*WORK TO COMPLETE*. Transcribe all records exactly.

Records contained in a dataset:
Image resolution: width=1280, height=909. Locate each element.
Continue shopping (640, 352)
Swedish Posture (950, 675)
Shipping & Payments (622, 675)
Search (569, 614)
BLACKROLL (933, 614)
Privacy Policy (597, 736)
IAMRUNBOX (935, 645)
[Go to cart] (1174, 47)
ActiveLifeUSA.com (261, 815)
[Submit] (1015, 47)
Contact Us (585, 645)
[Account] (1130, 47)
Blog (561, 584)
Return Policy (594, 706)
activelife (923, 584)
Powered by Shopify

*YOUR RESPONSE*.
Image resolution: width=1280, height=909. Locate each element.
Continue shopping (640, 352)
Swedish Posture (950, 675)
Shipping & Payments (622, 675)
Search (569, 614)
BLACKROLL (933, 614)
Privacy Policy (597, 736)
IAMRUNBOX (935, 645)
[Go to cart] (1174, 47)
ActiveLifeUSA.com (261, 815)
[Submit] (1015, 47)
Contact Us (585, 645)
[Account] (1130, 47)
Blog (561, 584)
Return Policy (594, 706)
activelife (923, 584)
Powered by Shopify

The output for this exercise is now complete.